I have purposely avoided attempting to define enlightenment. I would have to quote my guru and others who are Self-realized and consistent in their roundabout descriptions. But I cannot speak of it from my own experience. But how can I “know” who is Self-realized. We can point at the blue sky above, but until we can fly, we remain earth bound.

It is foolish to buy into the clever and ego-affirming dogma that enlightenment is easy of attainment; that it costs nothing (in terms of effort or discipline); that it eschews the need for religion, spiritual teachings, prayer, meditation, or a spiritual teacher. Such assertions will always be made by some but simply examine their lives and see with what degree of non-attachment, even-mindedness, inner peace, compassion and wisdom do they conduct their lives? Their philosophy is simply a state of self-delusion, for it comforts and coddles the ego and excuses it of any meaningful effort, devotion to anything greater than themselves, or grateful, compassionate service to others. In Oneness we see all life as a part of ourselves.

In the duality of human life, we have the opposites but this does not mean that anger is just as valuable as love. We find greater happiness in love than in hatred. They may be opposites but what separates them from Oneness is the link to ego desire and involvement. Love connects and unites; hatred, separates.

Peace and love draw one closer to Oneness because the ego-active principle is soothed and smoothed. As we express more and more virtue and self-less-ness we become calmer and stronger in ourselves. At the center point between opposites is the still state of Oneness and while logic dictates that the opposites should be equal as well as opposing, goodness brings us closer to ego transcendence than evil.

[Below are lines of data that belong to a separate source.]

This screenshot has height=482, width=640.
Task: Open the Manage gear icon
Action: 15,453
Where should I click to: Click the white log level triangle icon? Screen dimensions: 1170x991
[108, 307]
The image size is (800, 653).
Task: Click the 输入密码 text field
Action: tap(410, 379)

But there is a catch, for “the road to hell is paved with good intentions.” As long as even our goodness is ego-centric and ego-affirming, we are still caught and the pendulum of duality will, in time, force us back. Only when we consciously give ourselves to God with love and self-offering can the power of grace (of Oneness, of nonduality) meet us halfway to draw us ever deeply toward the still point within. Only when we consciously surrender into Oneness with an open heart can we enter, and, when we are ready, remain, in that beatitude.

So don’t let your scoffer brother-in-law get to you. Disdain and contempt is difficult to bear, but only by the ego. Instead, consider it a glorious path to God. Meet disdain with love and even-mindedness. Indeed, feel but compassion, for a dry, loveless heart and overly intellectual mind has no room, no appetite for God, no chance for true happiness. Like one used to eating stale cheese, the armchair philosopher substitutes his cleverness for truth and, in time, finds the harvest but a bitter fruit of stillborn emptiness, devoid of happiness.

Be of good cheer! The truth shall make you free!